The evaluation of pupillary light reflex (PLR) by chromatic pupillometry may provide a unique insight into specific photoreceptor functions. Chromatic pupillometry refers to evaluating PLR to different wavelengths and intensities of light in order to differentiate outer/inner retinal photoreceptor contributions to the PLR. Different protocols have been tested and are now established to assess in-vivo PLR contribution mediated by melanopsin retinal ganglion cells (mRGCs). These intrinsically photosensitive photoreceptors modulate the non-image-forming functions of the eye, which are mainly the circadian photoentrainment and PLR, via projections to the hypothalamic suprachiasmatic and olivary pretectal nucleus, respectively. In this context, chromatic pupillometry has been used as an alternative and non-invasive tool to evaluate the mRGC system in several clinical settings, including hereditary optic neuropathies, glaucoma, and neurodegenerative disorders such as Parkinson's disease (PD), idiopathic/isolated rapid eye movement sleep behavior disorder (iRBD), and Alzheimer's disease (AD). The purpose of this article is to review the key steps of chromatic pupillometry protocols for studying in-vivo mRGC-system functionality and provide the main findings of this technique in the research setting on neurodegeneration. mRGC-dependent pupillary responses are short-wavelength sensitive, have a higher threshold of activation, and are much slower and sustained compared with rod- and cone-mediated responses, driving the tonic component of the PLR during exposure to high-irradiance and continuous light stimulus. Thus, mRGCs contribute mainly to the tonic component of the post-illumination pupil response (PIPR) to bright blue light flash that persists after light stimulation is switched off.
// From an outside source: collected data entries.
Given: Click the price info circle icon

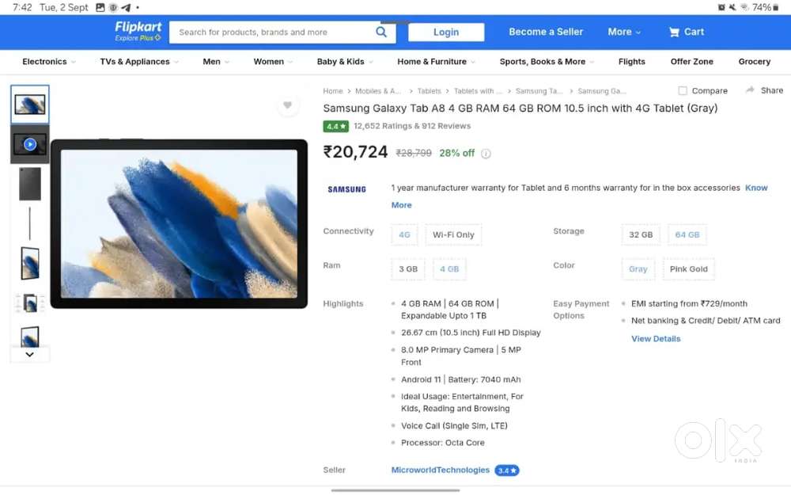Looking at the screenshot, I should pyautogui.click(x=486, y=154).
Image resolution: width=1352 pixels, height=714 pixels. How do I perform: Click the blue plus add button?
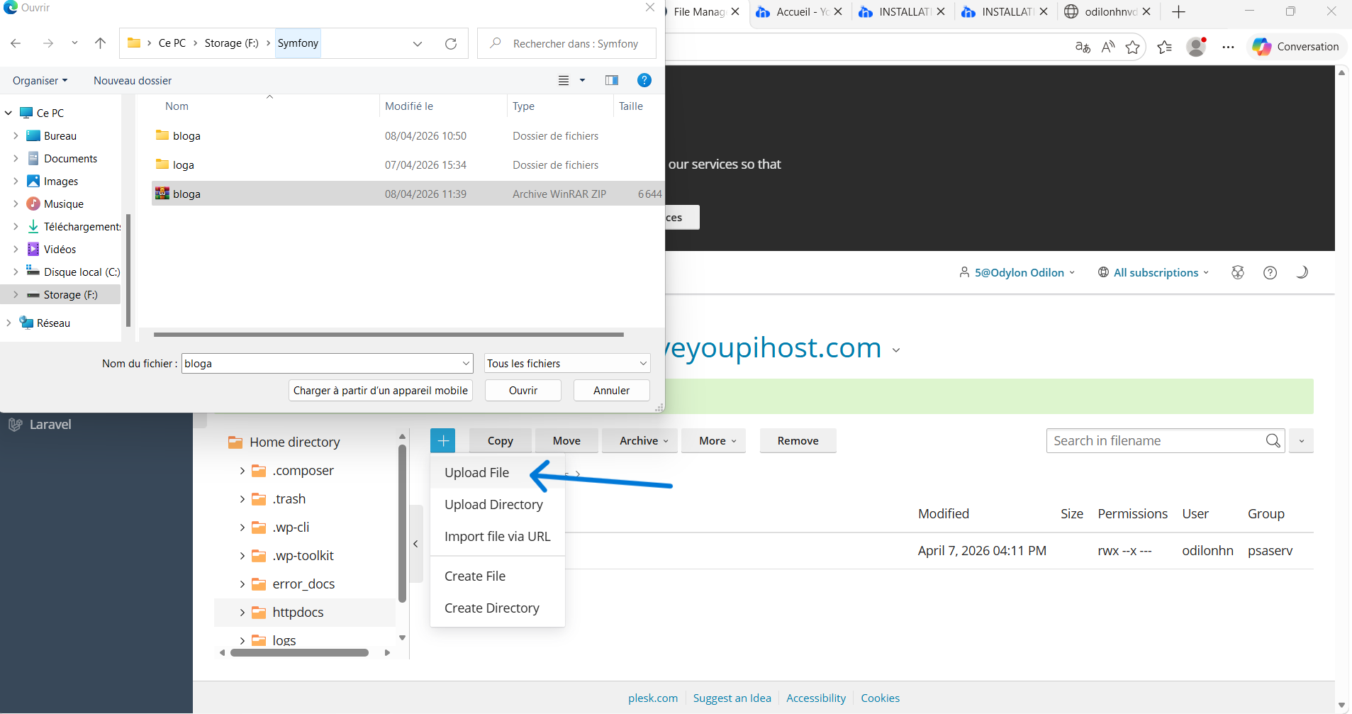[x=442, y=440]
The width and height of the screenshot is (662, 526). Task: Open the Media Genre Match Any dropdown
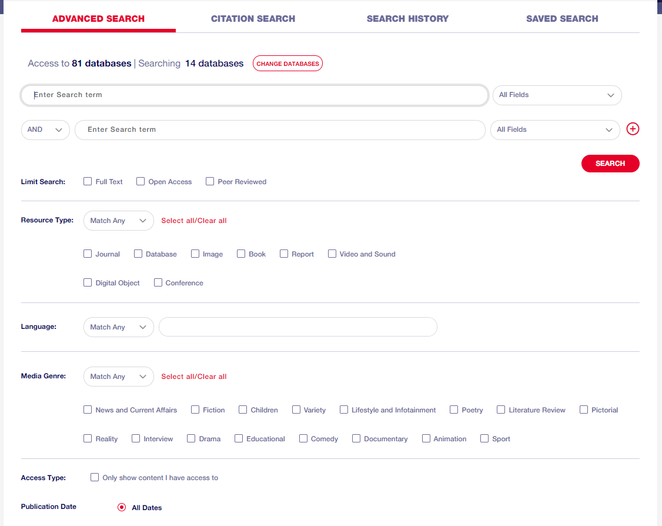[118, 377]

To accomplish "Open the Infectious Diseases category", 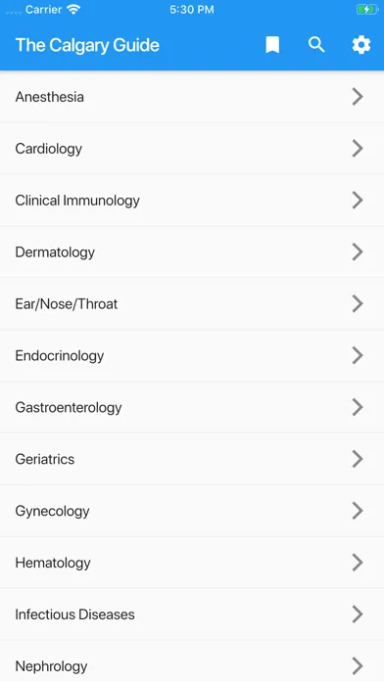I will tap(192, 614).
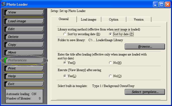Open the Option tab
This screenshot has height=106, width=172.
(x=113, y=20)
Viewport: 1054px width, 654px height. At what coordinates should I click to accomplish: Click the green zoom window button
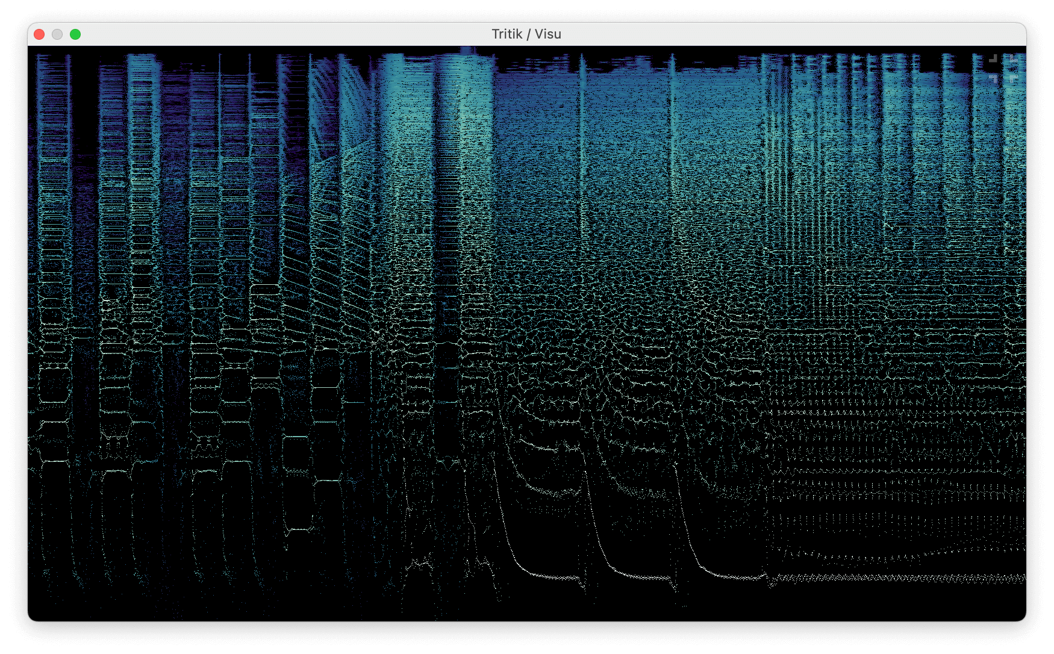75,34
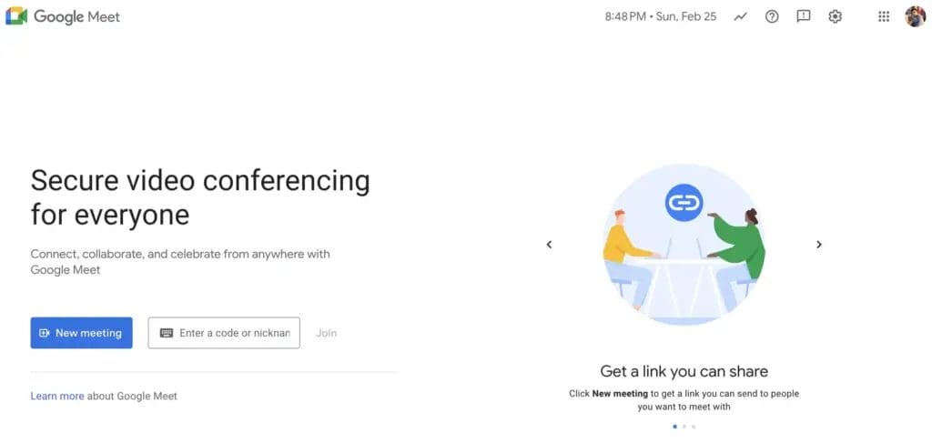Click the date and time display

[x=661, y=16]
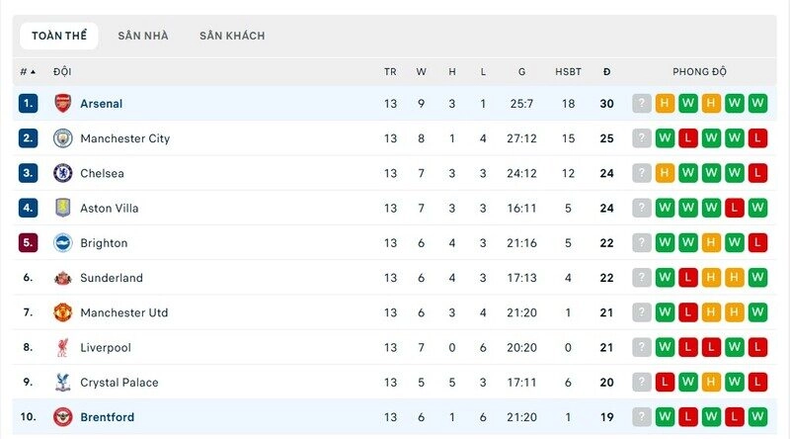This screenshot has width=790, height=439.
Task: Click Manchester City's last red L form badge
Action: (757, 138)
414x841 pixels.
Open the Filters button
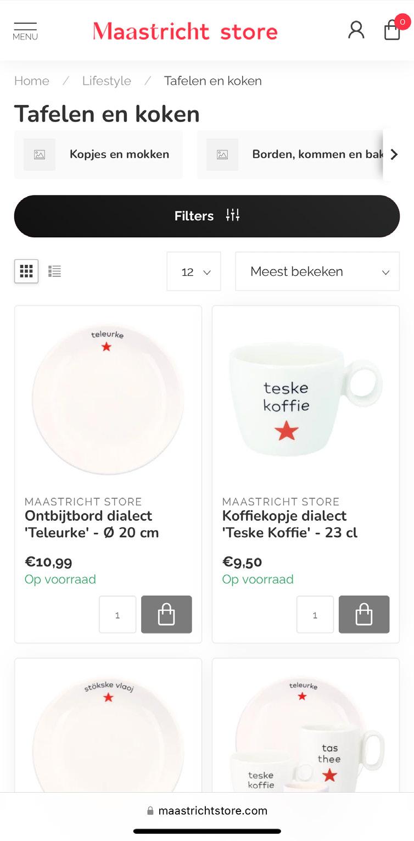click(x=207, y=216)
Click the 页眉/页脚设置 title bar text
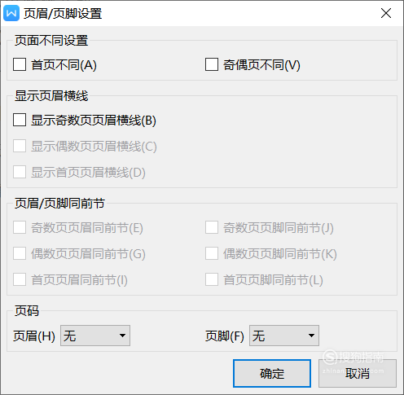Viewport: 404px width, 395px height. pos(63,13)
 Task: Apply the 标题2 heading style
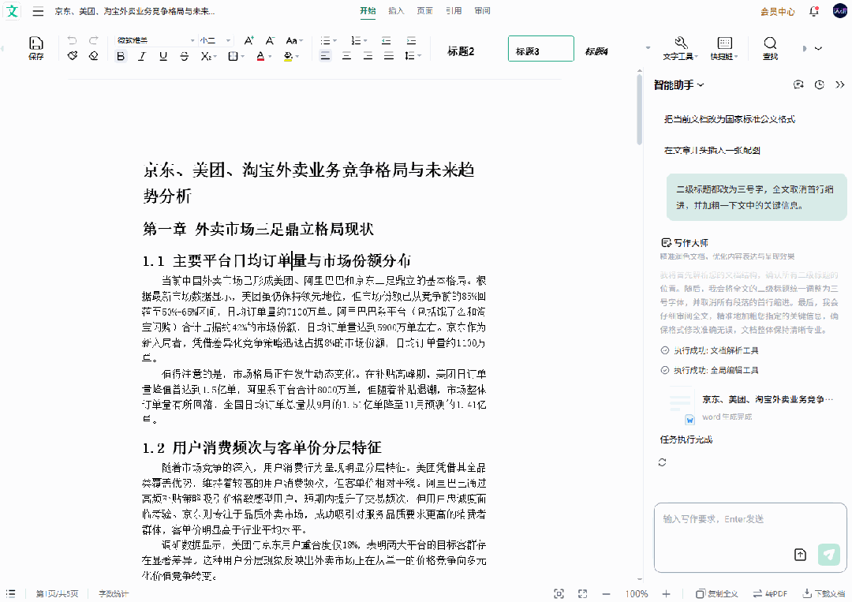pyautogui.click(x=461, y=51)
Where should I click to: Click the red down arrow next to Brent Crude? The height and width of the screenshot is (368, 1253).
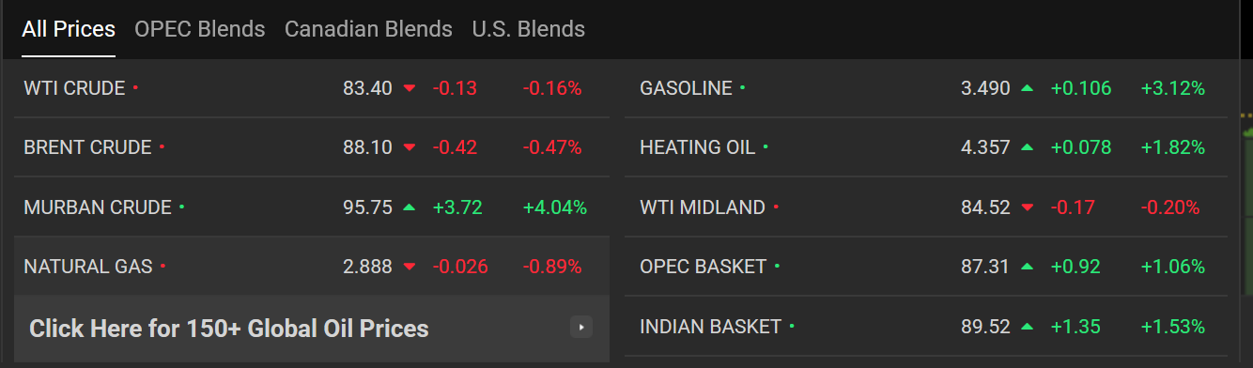pyautogui.click(x=409, y=147)
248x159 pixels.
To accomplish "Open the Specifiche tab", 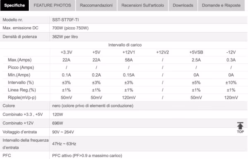I will point(14,5).
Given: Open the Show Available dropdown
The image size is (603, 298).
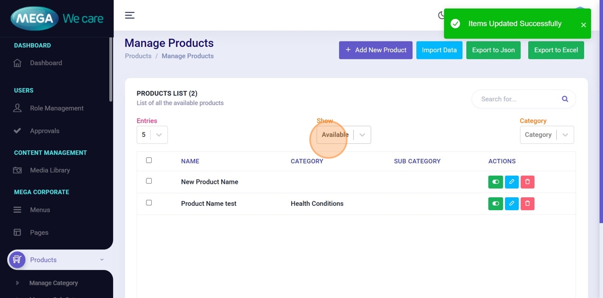Looking at the screenshot, I should 343,135.
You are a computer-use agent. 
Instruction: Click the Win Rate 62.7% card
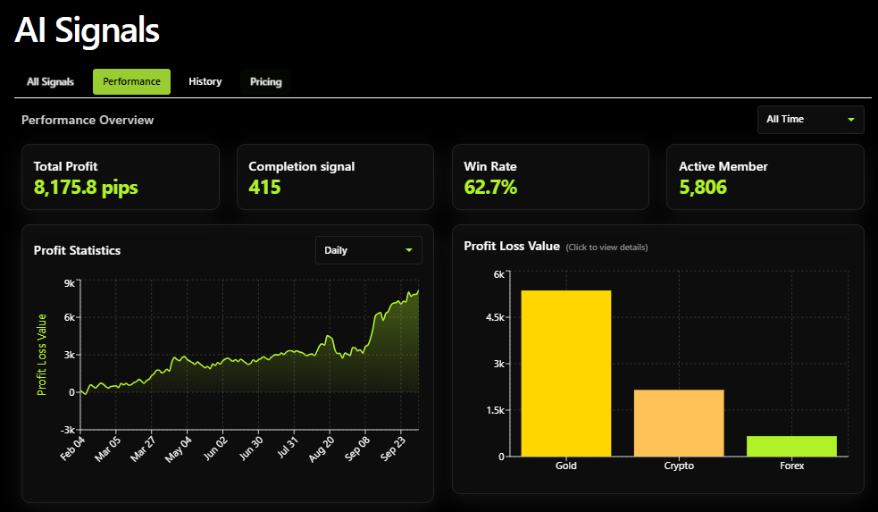click(550, 177)
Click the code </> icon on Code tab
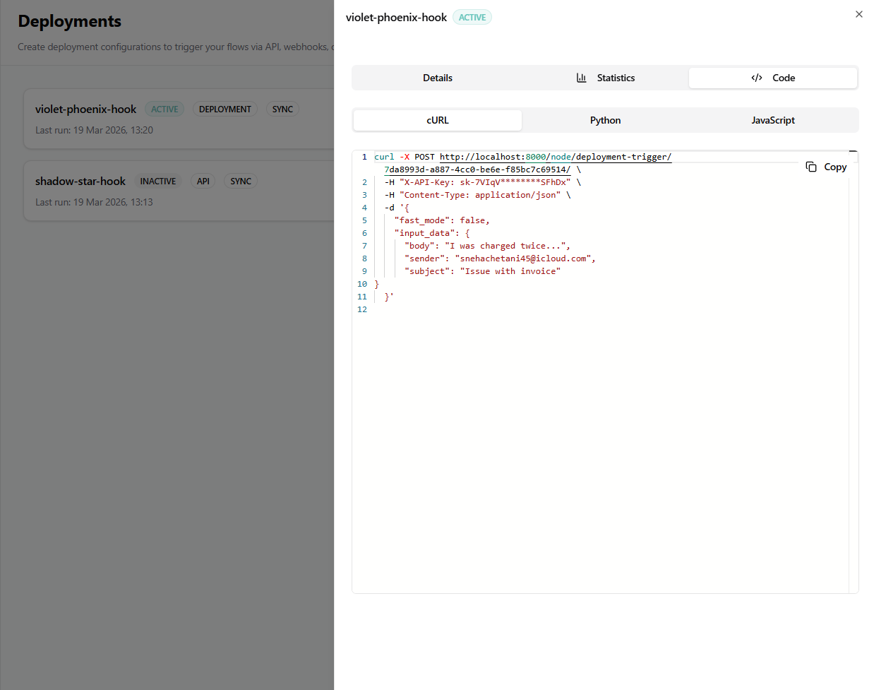Screen dimensions: 874x690 tap(757, 78)
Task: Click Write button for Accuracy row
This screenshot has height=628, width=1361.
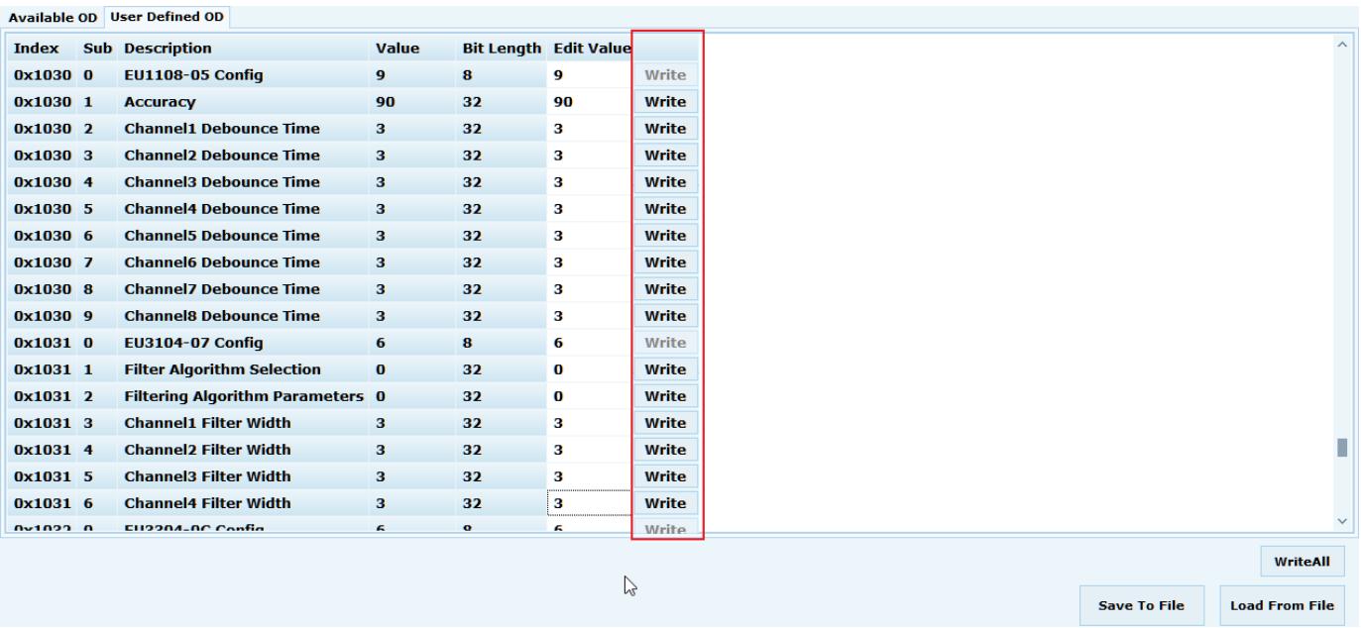Action: (x=665, y=102)
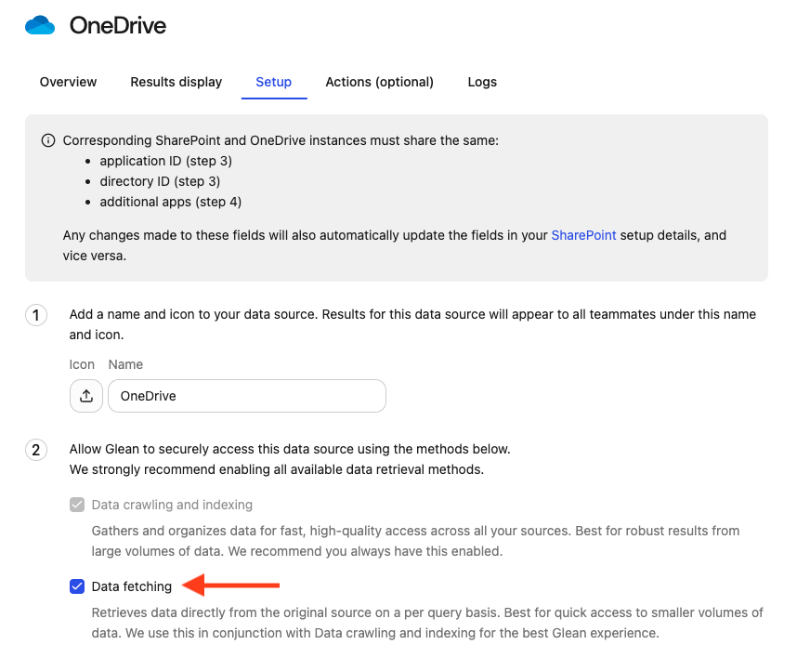Open the Overview tab
810x671 pixels.
pos(68,82)
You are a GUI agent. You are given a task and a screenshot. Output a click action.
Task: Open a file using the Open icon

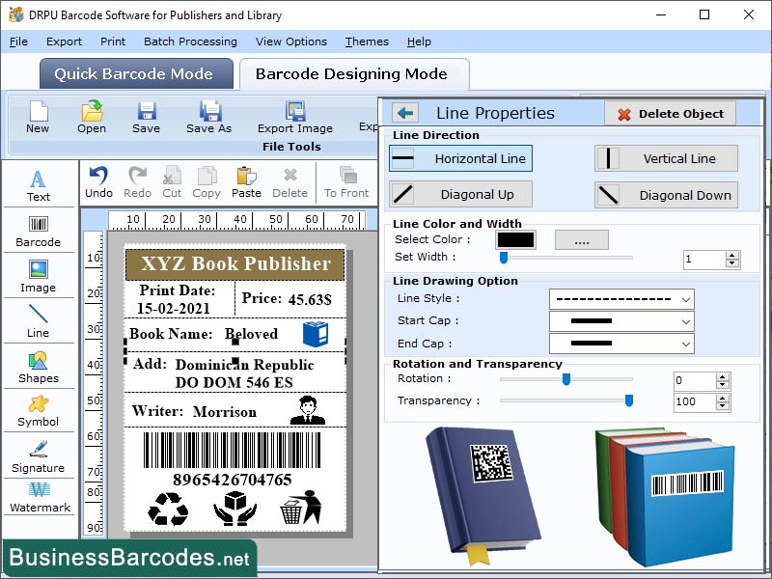(91, 118)
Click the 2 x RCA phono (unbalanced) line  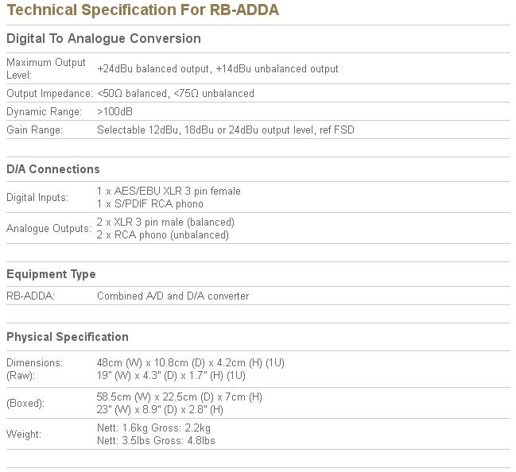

Given the role of mRGCs in circadian photoentrainment, the use of chromatic pupillometry to perform a functional evaluation of mRGcs may be proposed as an early biomarker of mRGC-dysfunction in neurodegenerative disorders characterized by circadian and/or sleep dysfunction such as AD, PD, and its prodromal phase iRBD. The evaluation by chromatic pupillometry of mRGC-system functionality may lay the groundwork for a new, easily accessible biomarker that can be exploited also as the starting point for future longitudinal cohort studies aimed at stratifying the risk of conversion in these disorders.